This is a Petition for Review on Certiorari, filed by petitioner Jaime D. dela Cruz, from the Decision[1] dated 22 June 2011 issued by the Twentieth Division of the Court of Appeals (CA) and Resolution[2] dated 2 February 2012 issued by the Former Twentieth Division of the CA in CA- G.R. C.R. No. 00670.


Petitioner Jaime D. dela Cruz was charged with violation of Section 15, Article II of Republic Act No. (R.A.) 9165, or The Comprehensive Dangerous Drugs Act of 2002, by the Graft Investigation and Prosecution Officer of the Office of the Ombudsman – Visayas, in an Information[3] dated 14 February 2006, which reads:

That on or about the 31st day of January 2006, at Cebu City, Philippines, and within the jurisdiction of this Honorable Court, the above-named  accused, JAIME D. DE LA CRUZ, a public officer, having been duly appointed and qualified to such public position as Police Officer 2 of the Philippine National Police (PNP) assigned in the Security Service Group of the Cebu City Police Office, after having been arrested by agents of the National Bureau of Investigation (NBI) in an entrapment operation, was found positive for use of METHAMPHETAMINE HYDROCHLORIDE commonly known as “Shabu”, the dangerous drug after a confirmatory test conducted on said accused.


When arraigned, petitioner, assisted by counsel de parte, pleaded not guilty to the charge. The records do not reveal whether De la Cruz was likewise charged for extortion.

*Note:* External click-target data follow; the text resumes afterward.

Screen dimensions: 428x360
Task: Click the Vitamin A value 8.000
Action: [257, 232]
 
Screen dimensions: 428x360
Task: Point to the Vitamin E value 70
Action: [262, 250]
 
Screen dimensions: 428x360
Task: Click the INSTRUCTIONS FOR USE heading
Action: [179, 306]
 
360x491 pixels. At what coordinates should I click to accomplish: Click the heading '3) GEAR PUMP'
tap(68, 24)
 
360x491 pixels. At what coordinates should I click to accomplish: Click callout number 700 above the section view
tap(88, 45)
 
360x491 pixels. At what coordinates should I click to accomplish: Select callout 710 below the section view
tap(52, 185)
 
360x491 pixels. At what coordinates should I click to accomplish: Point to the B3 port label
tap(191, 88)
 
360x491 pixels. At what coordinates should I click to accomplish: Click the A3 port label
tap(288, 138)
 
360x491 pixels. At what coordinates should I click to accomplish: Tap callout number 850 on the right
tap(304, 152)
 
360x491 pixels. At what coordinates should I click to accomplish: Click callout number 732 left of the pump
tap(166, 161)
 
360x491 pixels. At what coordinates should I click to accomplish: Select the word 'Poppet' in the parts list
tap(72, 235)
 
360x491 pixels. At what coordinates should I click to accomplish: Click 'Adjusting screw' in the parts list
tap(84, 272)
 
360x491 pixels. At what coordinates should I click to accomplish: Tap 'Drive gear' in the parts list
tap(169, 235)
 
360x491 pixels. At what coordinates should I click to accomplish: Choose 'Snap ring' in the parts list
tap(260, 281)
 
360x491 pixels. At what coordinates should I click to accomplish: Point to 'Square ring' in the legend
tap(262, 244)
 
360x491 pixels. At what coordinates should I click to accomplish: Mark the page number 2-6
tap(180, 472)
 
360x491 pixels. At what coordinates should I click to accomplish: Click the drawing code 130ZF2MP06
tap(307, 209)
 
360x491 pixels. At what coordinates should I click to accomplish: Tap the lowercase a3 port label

The evidence of the prosecution reveals that at 8:00 a.m. of 31 January 2006, the agents and special investigators of the National Bureau of Investigation, Central Visayas Regional Office (NBI-CEVRO) or simply NBI, received a Complaint from Corazon Absin (Corazon) and Charito Escobido (Charito). The complainants claimed that at 1:00 a.m. of that same day, Ariel Escobido (Ariel), the live-in partner of Corazon and son of Charito, was picked up by several unknown male persons believed to be police officers for allegedly selling drugs. An errand boy gave a number to the complainants, and when the latter gave the number a ring, they were instructed to proceed to the Gorordo Police Office located along Gorordo Avenue, Cebu City. In the said police office, they met “James” who demanded from them ?100,000, later lowered to ?40,000, in exchange for the release of Ariel. After the meeting, the complainants proceeded to the NBI-CEVRO to file a complaint and narrate the circumstances of the meeting to the authorities. While at the NBI-CEVRO, Charito even received calls supposedly from “James” instructing her to bring the money as soon as possible.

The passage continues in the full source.